We seem to be dealing with two seperate issues concerning the existence of water in Mars' past. They are not mutually exclusive.
1. Most of the prominent features (Olympus Mons, Valles Marineris, etc) were most likely carved out by enormous electrical discharges on a planetary scale
2. Assuming that #1 is true, does not exclude the possibility that before Mars surface was catastrophically transformed, it's previous incarnation may have possessed oceans and/or lakes and rivers and in general a more Earthlike environment...and life, in some form of complexity.
Good point. The images
from Mars that appear to show features cut by flowing water come from all over Mars. I firmly believe that through some catastrophic mechanism Mars lost it's northern hemispheric crust at some point in the past (my favoured hypothesis would be an exploding double layer). It seems to me that most of the "water features" on Mars were formed after it's catastrophic disruption, possibly after wobbling too close to Jupiter and getting zapped
. I reckon a close pass by Jupiter is what cost Mars it's Northern crust too!

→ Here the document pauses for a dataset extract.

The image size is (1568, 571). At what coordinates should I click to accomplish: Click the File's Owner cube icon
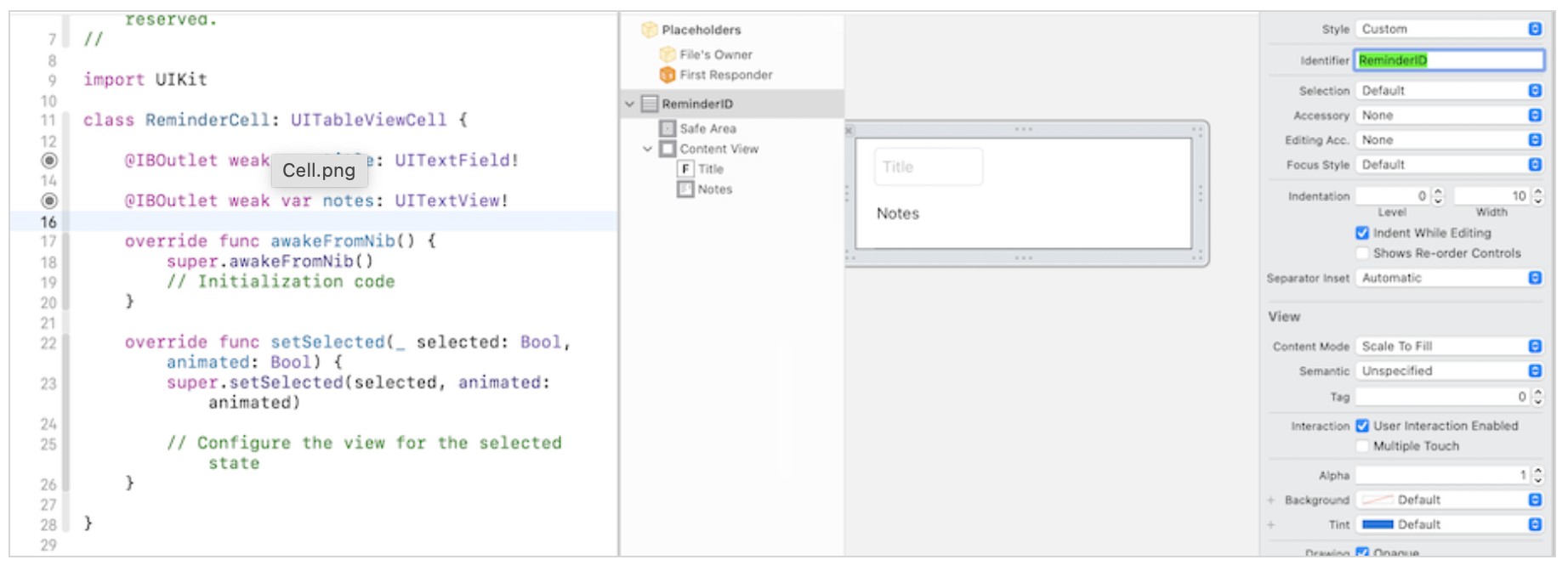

In the past, when astronomers looked at Mars through their telescopes, they saw straight lines that they figured were channels carrying water, Schiaparelli called them canali and it was translated in the West as canals. Later observations failed to reveal these features and Schiaparelli's canalis were thought to be due to an optical illusion. Could it be possible that dust storms had started to obscure channels, cut by electrical discharge, to the extent that they were hidden until robotic exploration of Mars revealed them once again?
I'd love for one of the Mars probes to find evidence of life. Unfortunately, most of them are sent to the Northern hemisphere, and I don't think that's the original surface they are rolling about on. Cydonia
is in the northern hemispheric depression.